> Exercise aim:
Please return, word for word, the part of the Idaho river thread starting with "in my opinion" and going on through "(Mar 22, 2009)".

> Exercise text:
# The Best of Idaho



## boicatr (Mar 14, 2013)

I found this promo for Idaho at the Boise airport kinda funny this morning. My guess is Chilcotin in BC? If this is an Idaho river someone please point me in the right direction!


----------



## boicatr (Mar 14, 2013)

Not sure why the pic did not post. Trying again
Pic too big oh well will try later when I have more time.


----------



## boicatr (Mar 14, 2013)

Fighting the IPhone but maybe this one will show up


----------



## PhilipJFry (Apr 1, 2013)

in my opinion that looks too dry to be BC.. but I'm with you.. I don't know what river that is here in this state.


----------



## Wadeinthewater (Mar 22, 2009)

PhilipJFry said:


> that looks too dry to be BC.

> Data block:

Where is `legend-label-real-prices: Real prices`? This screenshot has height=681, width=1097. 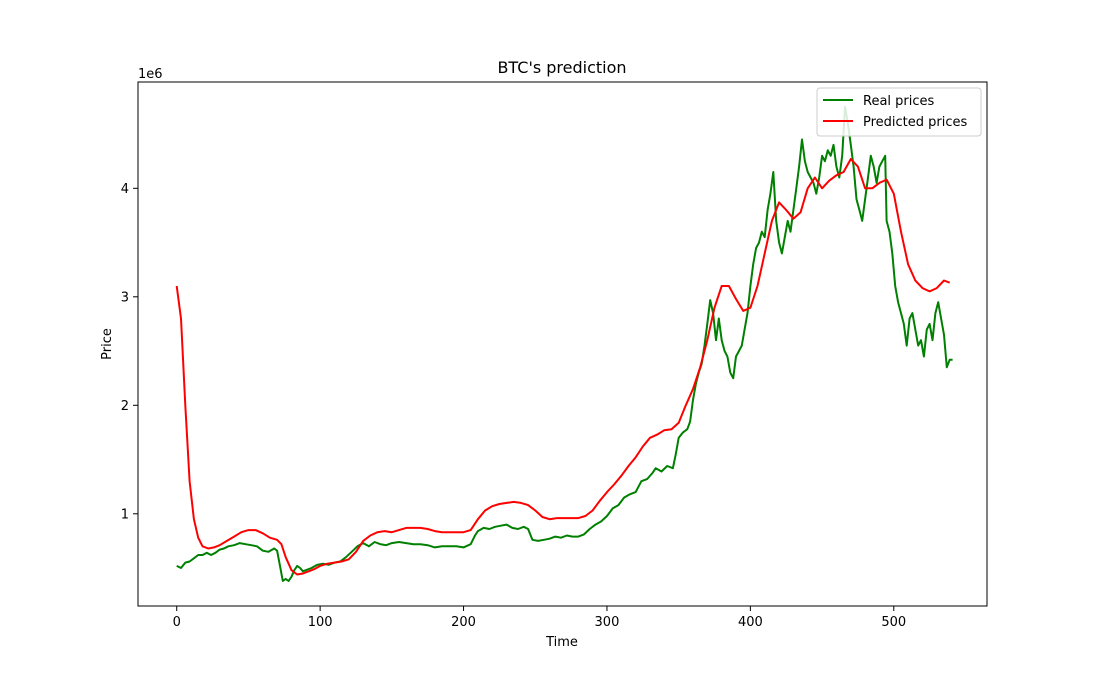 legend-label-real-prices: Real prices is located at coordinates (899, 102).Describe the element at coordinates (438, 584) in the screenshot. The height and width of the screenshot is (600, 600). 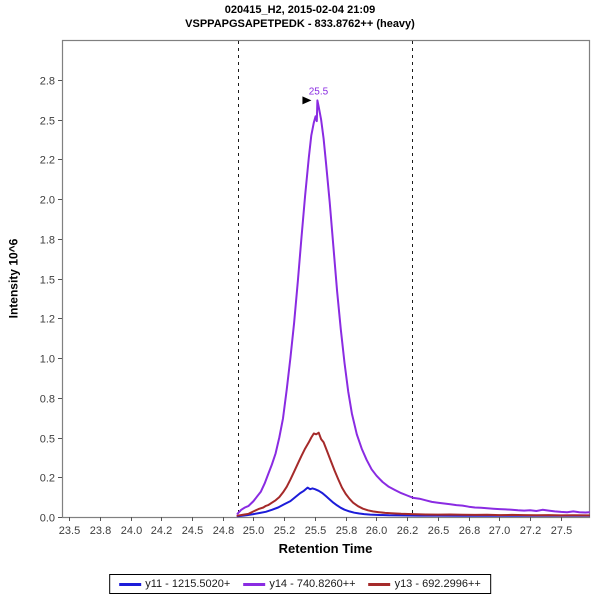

> Output of the task:
in my opinion that looks too dry to be BC.. but I'm with you.. I don't know what river that is here in this state.


----------



## Wadeinthewater (Mar 22, 2009)